This article appears in Real Estate Outlook 2018.
Speculation abounds about interest rates. When will the Federal Reserve raise rates again? How quickly and how often will they rise?
One thing experts agree on: “We know that interest rates are going to continue to rise,” said Alessandro Rebucci, associate professor at the Carey Business School at John Hopkins University and an expert in international finance, applied macroeconomics and financial crises.
“The recent tax cut means much higher government borrowing, household consumption and business investment, so also higher wages and inflation. The stock market will continue to adjust downward toward more realistic valuations or turn bear if the Fed fails to deliver on its balancing act. Volatility is back with a vengeance and here to stay,” Rebucci said.
James P. Gaines, chief economist at the Real Estate Center at Texas A&M University, agreed.
“We’re expecting to see movement. The Fed has said it’s going to raise rates with between one and four increases. Assume it’s three — about 75 basis points. With that, long-term rates will adjust upwards to some extent,” Gaines said.
But, rising interest rates probably won’t have much of an impact on the housing market this year, Gaines said.
“People who are on the fence about buying a home will see prices go up and interest rates go up and they may think, ‘I might as well buy now,’” Gaines said. “The kicker is that inventory is low. Everything works in a circle.”
Hoping for a soft landing
“The housing market will naturally cool down in this process, hopefully landing softly rather than crashing,” Rebucci said. “For many American households, the higher cost of mortgage financing, once higher interest rates have fully passed through, combined with more limited deductibility of interest payments will outpace any tax relief approved late last year.

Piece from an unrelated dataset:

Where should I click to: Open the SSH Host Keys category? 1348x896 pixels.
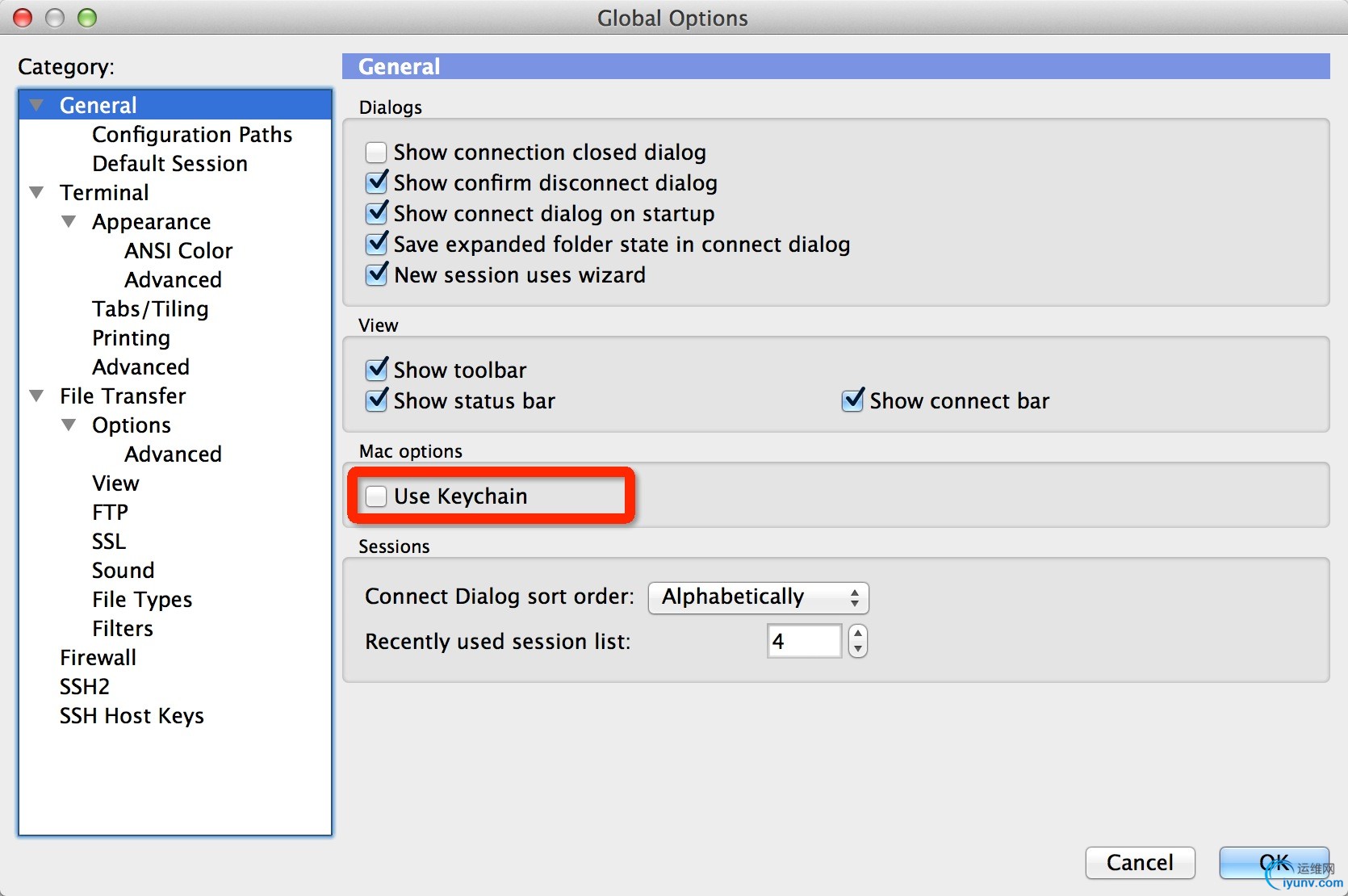pos(132,716)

This is a net negative for the housing market.
“There are also pockets of oversupply in many metropolitan areas, with some uncertainty as to whether the maturing millenials will continue to boost demand for condos in more central areas,” Rebucci said.
Buyers may downgrade
Interest rates are not expected to spike, Gaines said. During the last boom the mortgage rate was 6 percent. Now we’re in the 4 percent range.

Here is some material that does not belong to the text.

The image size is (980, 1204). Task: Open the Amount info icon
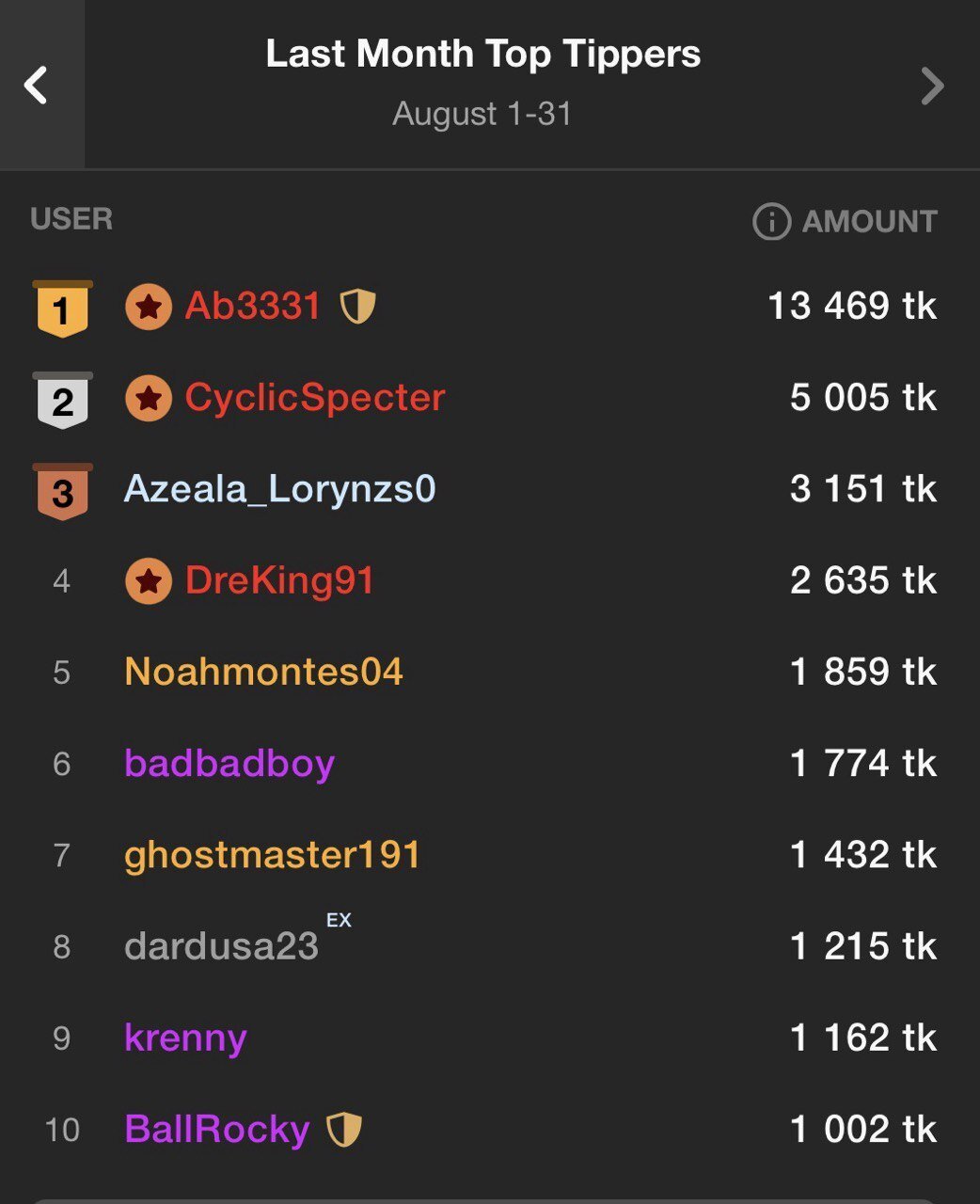[x=771, y=222]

“By and large it will not make that much of an impact on the housing market. ... The home buyer who is looking at a $300,000 home might buy a $275,000 or $250,000 home, but they will still buy. This might give them the push they need to buy now,” Gaines said.
Interest rates on the move also affect home builders, who “get nervous when rates go up,” Gaines said. Because rising rates make it more difficult for buyers to afford the home they want, builders will try to create homes in more affordable price ranges, Gaines said.
In the long run
While the Federal Reserve controls short-term rates, the market determines the long term.
“The imbalance between demand and supply of longer-dated U.S. government paper does not bode well for longer-term bond prices or the stability of their yields to which our mortgage market is anchored,” Rebucci said. “Because of the tax cuts, the Treasury needs to issue massive amounts of new debt. The Fed would like to stop buying, while foreigners, concerned by the widening trade deficit, are watching rather than shopping in the bond market. The odds of a recession — and a serious housing market correction — within the next 24 months are definitely higher than they were before the tax cuts.”